L’étude de dangers constitue la base de la maîtrise de l’urbanisation et de la délimitation du périmètre des plans, dans le but d’assurer la coexistence des sites avec leur environnement, dans des conditions sécuritaires.
Il s’agit de prévenir les risques d’accident et de pollution liés aux installations industrielles et agricoles – notamment les installations classées pour la protection de l’environnement –, aux canalisations de transport de fluides dangereux, à l’utilisation d’explosifs, au transport de matières dangereuses, aux équipements sous pression et à la distribution et à l’utilisation du gaz.
Après une phase de réduction des risques à la source, le PPRT est ainsi prescrit sur un périmètre d’étude issu de l’étude de dangers du site.

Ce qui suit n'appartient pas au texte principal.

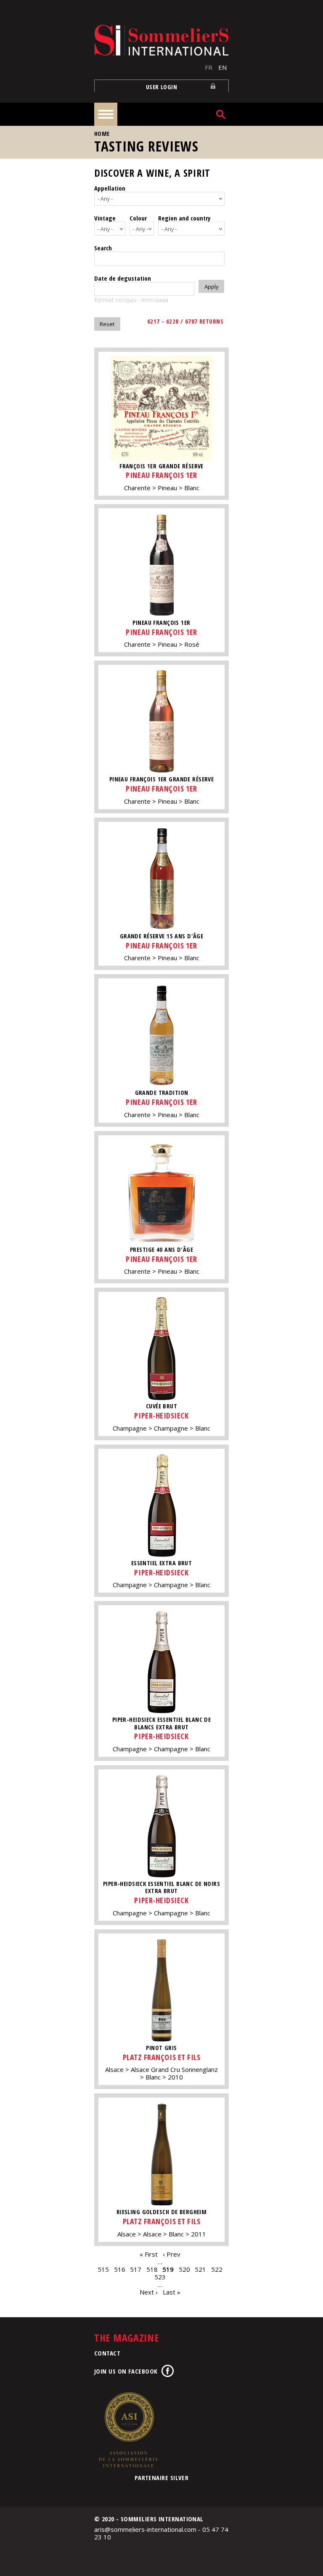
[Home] (161, 40)
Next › (149, 2292)
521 (200, 2269)
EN (222, 67)
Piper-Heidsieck (161, 1415)
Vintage (105, 218)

Après instruction technique, concertation et enquête publique, le PPRT est approuvé par le préfet et annexé aux différents documents d’urbanisme – plan local d’urbanisme, ou PLU, schéma de cohérence territoriale, ou SCOT, et programme local de l’habitat, ou PLH.
Il prévoit des restrictions sur l’urbanisme futur : restrictions d’usage et règles de construction renforcées. Des aménagements ou des projets de construction peuvent être interdits ou subordonnés au respect de prescriptions. Dans ces zones, les communes ou les établissements publics de coopération intercommunale compétents peuvent instaurer un droit de préemption urbain.
Les PPRT peuvent également prescrire des mesures foncières de protection des populations sur l’urbanisation existante la plus exposée. Ces mesures doivent être prises par les propriétaires et exploitants. Des mesures supplémentaires sont prévues pour réduire le risque à la source sur les sites industriels, si elles sont moins coûteuses que les mesures foncières qu’elles évitent.
Les plans peuvent encore définir des secteurs à l’intérieur desquels l’expropriation peut être déclarée d’utilité publique pour cause de danger très grave menaçant la vie humaine, et ceux à l’intérieur desquels les communes peuvent instaurer un droit de délaissement.
Un plan ministériel a été mis en œuvre pour lever les « blocages » des PPRT.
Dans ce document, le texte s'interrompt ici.